Gomá ha opinado que la "reacción de las élites ha sido histérica", ya que están atravesando por un "periodo de angustia vital". A su juicio, en los siglos XIX y XX "se descubrió" el valor de la individualidad, y esto resultó ser una "consecuencia nefasta" para el proyecto democrático, ya que tenemos la tendencia de mantenernos en el "estadio estético".

Algo que Benigno Pendás ha relacionado con la propia evolución del ser humano, que pasa por una edad estética "adolescencia" y la fe en alcanzar los ideales. Todo ello frente a la "asunción de los límites", correspondiente con la madurez de "hacer lo que mejor sé hacer".

El director del CEPC ha destacado también que hay "gentes sensatas" que han dado ese salto del estado estético al ético, aunque ha admitido que en el caso de los políticos es más difícil, según ha informado la UIMP en un comunicado.

"EJEMPLARIDAD"

En esta línea, el director de la Fundación March ha afirmado que "lo que ha habido es una proyección infantil de las frustraciones sobre las instituciones políticas, ya que la sociedad cree que estas se resisten a sus anhelos y no les hace felices".

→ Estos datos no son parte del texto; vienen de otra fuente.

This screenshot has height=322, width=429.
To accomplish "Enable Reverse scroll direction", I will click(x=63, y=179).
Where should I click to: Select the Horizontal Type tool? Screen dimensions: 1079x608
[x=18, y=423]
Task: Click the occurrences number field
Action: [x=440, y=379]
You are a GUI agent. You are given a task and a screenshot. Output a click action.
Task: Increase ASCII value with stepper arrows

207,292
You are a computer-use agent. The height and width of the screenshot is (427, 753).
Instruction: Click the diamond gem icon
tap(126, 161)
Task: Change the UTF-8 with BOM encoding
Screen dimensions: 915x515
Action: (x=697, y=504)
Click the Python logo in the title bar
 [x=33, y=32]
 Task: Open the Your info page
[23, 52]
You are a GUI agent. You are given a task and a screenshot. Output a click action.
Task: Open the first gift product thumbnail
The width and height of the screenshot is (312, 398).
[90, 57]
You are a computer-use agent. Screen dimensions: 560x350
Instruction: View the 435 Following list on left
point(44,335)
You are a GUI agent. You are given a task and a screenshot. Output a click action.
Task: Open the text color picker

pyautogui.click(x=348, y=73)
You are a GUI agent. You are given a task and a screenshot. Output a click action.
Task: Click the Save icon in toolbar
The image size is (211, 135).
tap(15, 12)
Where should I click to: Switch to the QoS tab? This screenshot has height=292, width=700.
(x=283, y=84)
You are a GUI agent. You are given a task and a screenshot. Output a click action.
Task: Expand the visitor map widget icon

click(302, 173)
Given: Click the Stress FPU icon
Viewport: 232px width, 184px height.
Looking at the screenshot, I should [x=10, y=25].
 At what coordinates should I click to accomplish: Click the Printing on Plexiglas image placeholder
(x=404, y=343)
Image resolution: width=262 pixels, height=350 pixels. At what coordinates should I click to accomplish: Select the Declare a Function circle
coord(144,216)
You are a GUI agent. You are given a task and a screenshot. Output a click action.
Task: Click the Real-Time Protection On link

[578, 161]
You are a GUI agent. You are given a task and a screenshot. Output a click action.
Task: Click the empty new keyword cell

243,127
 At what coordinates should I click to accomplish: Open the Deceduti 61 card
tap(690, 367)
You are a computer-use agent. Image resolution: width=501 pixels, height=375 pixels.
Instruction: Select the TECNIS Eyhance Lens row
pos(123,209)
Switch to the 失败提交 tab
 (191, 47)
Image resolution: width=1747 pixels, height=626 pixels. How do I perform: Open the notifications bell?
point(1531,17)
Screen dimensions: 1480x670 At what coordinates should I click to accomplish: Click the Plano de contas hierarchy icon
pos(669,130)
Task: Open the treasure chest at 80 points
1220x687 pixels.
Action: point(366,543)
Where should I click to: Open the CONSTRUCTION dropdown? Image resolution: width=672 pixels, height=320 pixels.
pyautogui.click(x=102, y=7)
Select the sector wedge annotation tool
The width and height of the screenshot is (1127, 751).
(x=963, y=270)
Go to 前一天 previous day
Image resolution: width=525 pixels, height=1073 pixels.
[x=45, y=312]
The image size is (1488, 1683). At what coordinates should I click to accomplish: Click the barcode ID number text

Para Pendás, estamos en la "sociedad menos injusta de la historia" y, aunque nuestra democracia es "imperfecta", ha calificado de "prudente" y "ejemplar" a la sociedad española.

Gomá ha propuesto el concepto de "ejemplaridad", de "ser digno de confianza", como una posible solución. A su juicio, "la democracia no sólo es legalidad, sino que incluye la vida privada" entendida desde el punto de vista moral.

El ensayista y filósofo ha criticado las "sospechas" contra todo relato tradicional o ideal, y ha apostado por la "educación en el buen gusto" para que la gente prefiera "espontáneamente" todo lo bueno. "Hay que recuperar la capacidad del ideal", ha concluido.